#CookingTomorrow | Culinary Institute of Barcelona blog

CIBer Tom Bosch wins the Celler De Can Roca contest

Written by Andrea Robles Castro | 07, April, 2022

For years, the Roca brothers have been carrying out an initiative to promote talent within the stagiers of Celler Can Roca, which this year, has been unveiled for the first time in Madrid Fusión. 

1.The Celler Can Roca contest

2.The winning dish: Tom's Land

The Celler Can Roca competition

For several years now, the Roca brothers have been running a competition between the stagiers del Celler De Can Roca, chefs who are doing their internships there to complete their training. The prize? Including the winning dish on the Celler's menu, and a dinner at the three Michelin star restaurant.

"It's a way of making the most of internal talent, of using the creativity of the boys and girls who come from all over the world", explains Roca during his speech at Madrid Fusión.

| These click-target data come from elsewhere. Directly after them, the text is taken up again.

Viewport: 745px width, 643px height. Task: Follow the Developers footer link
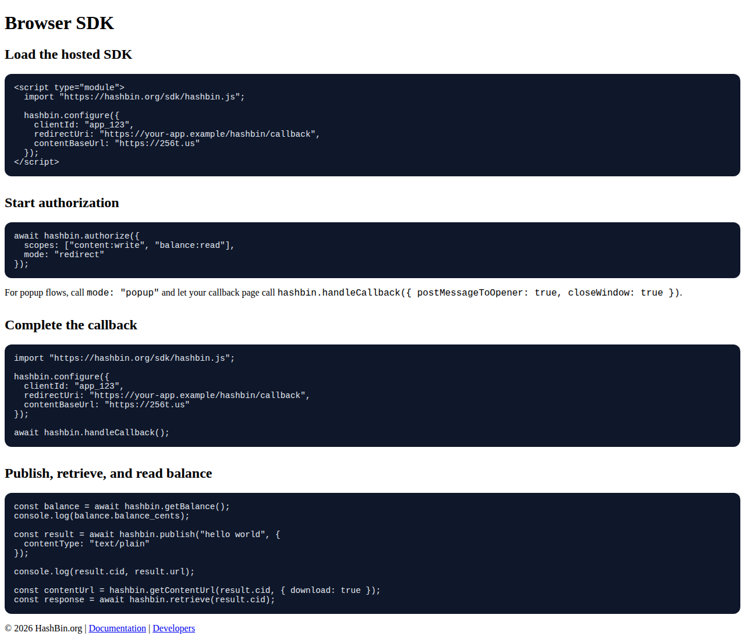point(173,628)
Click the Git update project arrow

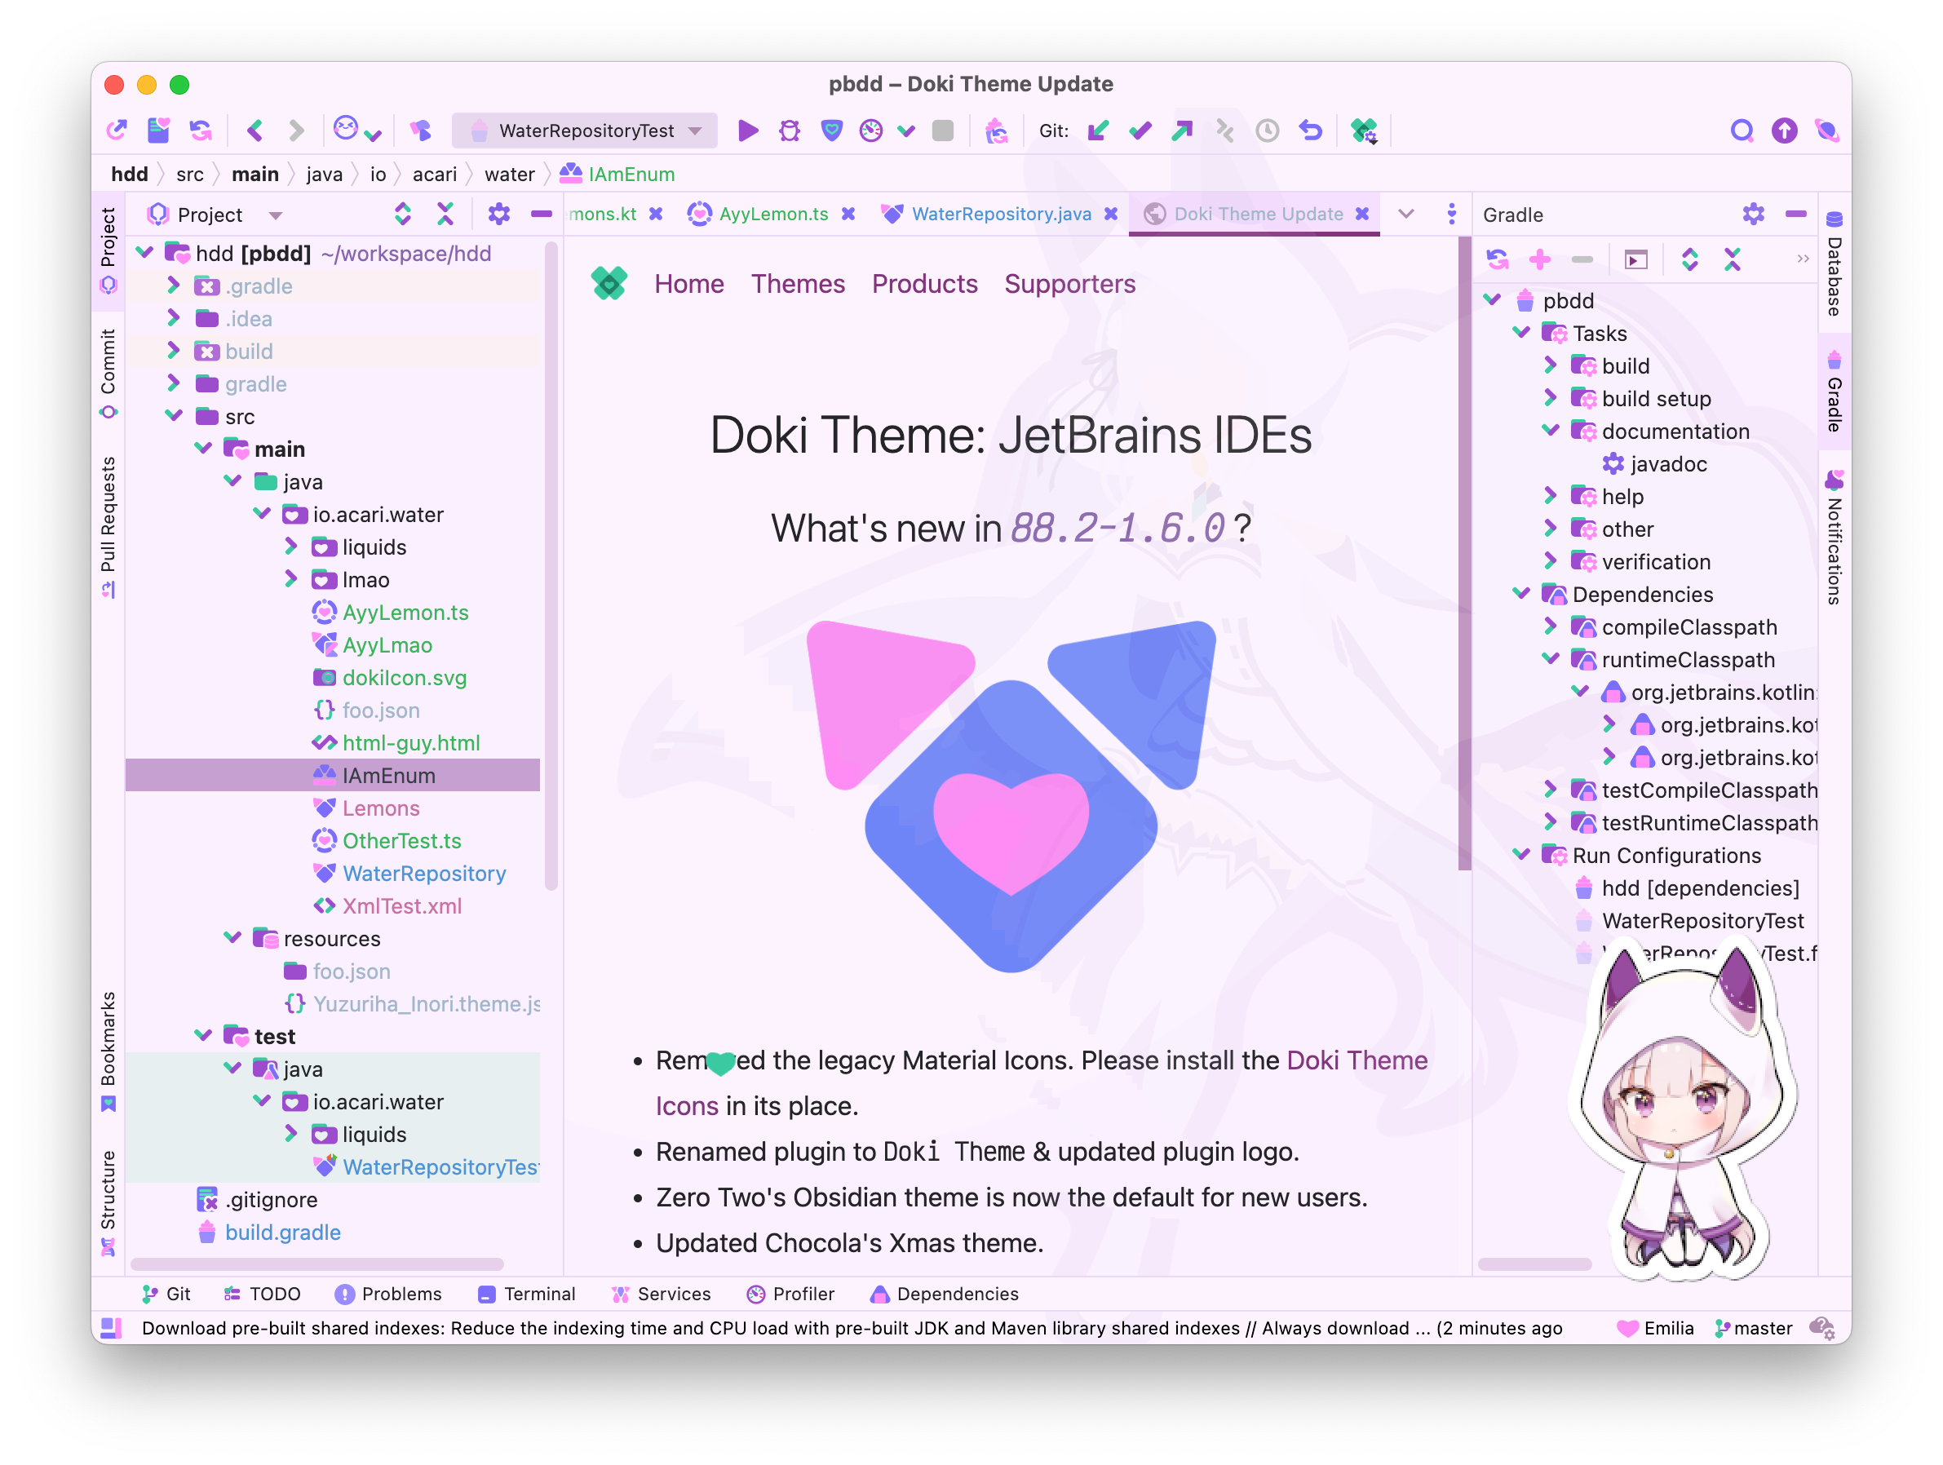1098,131
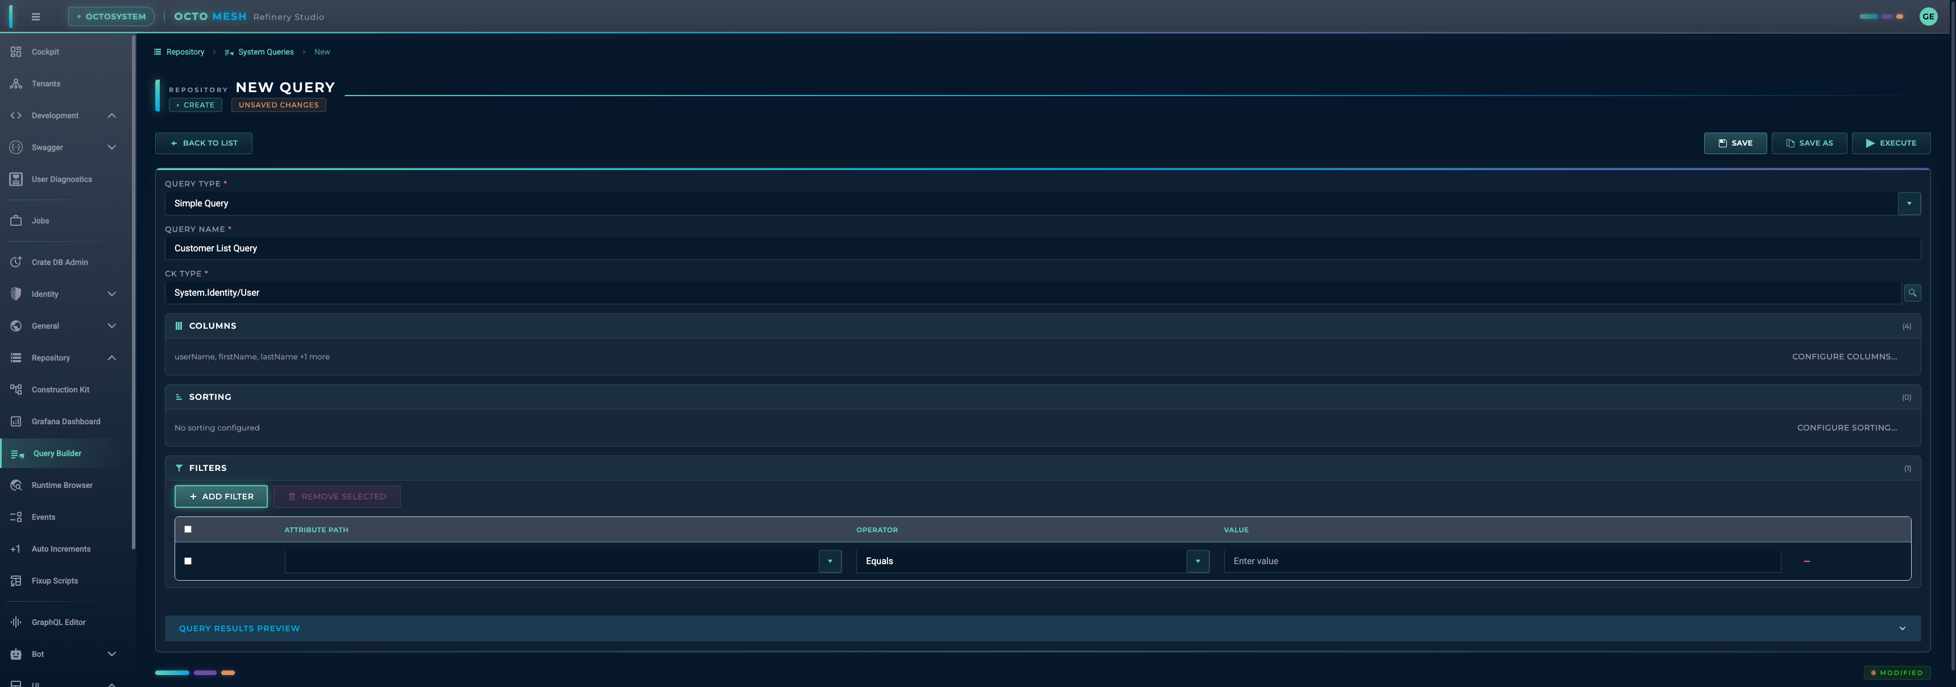Open the Runtime Browser icon
Viewport: 1956px width, 687px height.
[16, 485]
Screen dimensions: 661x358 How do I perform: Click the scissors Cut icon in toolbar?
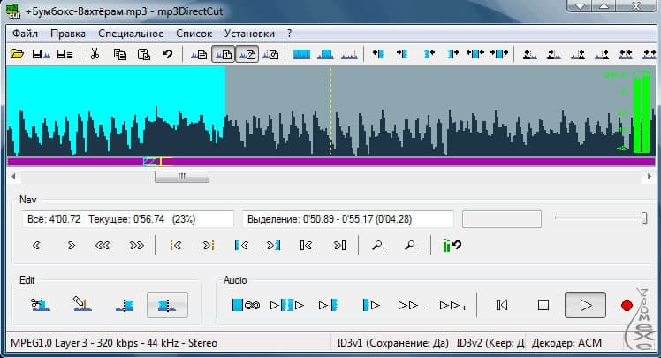pos(94,55)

During the competition, participants can use any of the foods available in the restaurant or even bring in products from outside the restaurant, but Tom decided to make a dish only with products from his own batch, the snacks.

On the same day Tom received the news, the students of the eighth graduating class of the Haute Chef Diploma and part of the staff were visiting the Celler, so we took the opportunity to sit down and interview Tom on the restaurant's terrace and let him tell us first-hand about the process of developing his dish and what it's like to do the stage at one of the world's best restaurants

The winning dish: Tom's Land

The Roca brothers were impressed by Tom's creativity, who managed to build a story around the dish, recreating the Mas Marroch farmland, from which the Celler is nourished, to show how the different seasons pass through it.

"He made the dish only with products recovered from his partee, things we were throwing away," says Roca. "He even mounted it on a plate that we were going to throw away, because it was broken. He turned it over and kept on serving".

The dish is divided into several layers. The base is composed of pear and tupinambo, two ingredients that were part of the original batch. On top, we find beans and buckwheat recovered from old varieties. One level up, green leaves that were not used, such as skins or husks, simulating autumn. On top, smoked pecan nuts, with roasted milk powder. To say goodbye to autumn, a pear slush that simulates rain to give way to the last layer, freeze-dried spinach, which simulates the first shoots of spring.

"The story seemed so fantastic to me that I said, we have to tell it," says Roca. "But not so much for the originality of the dish, but for the intangibles linked to this idea: making the most of the land and its life cycle. So simple and yet so powerful at the same time".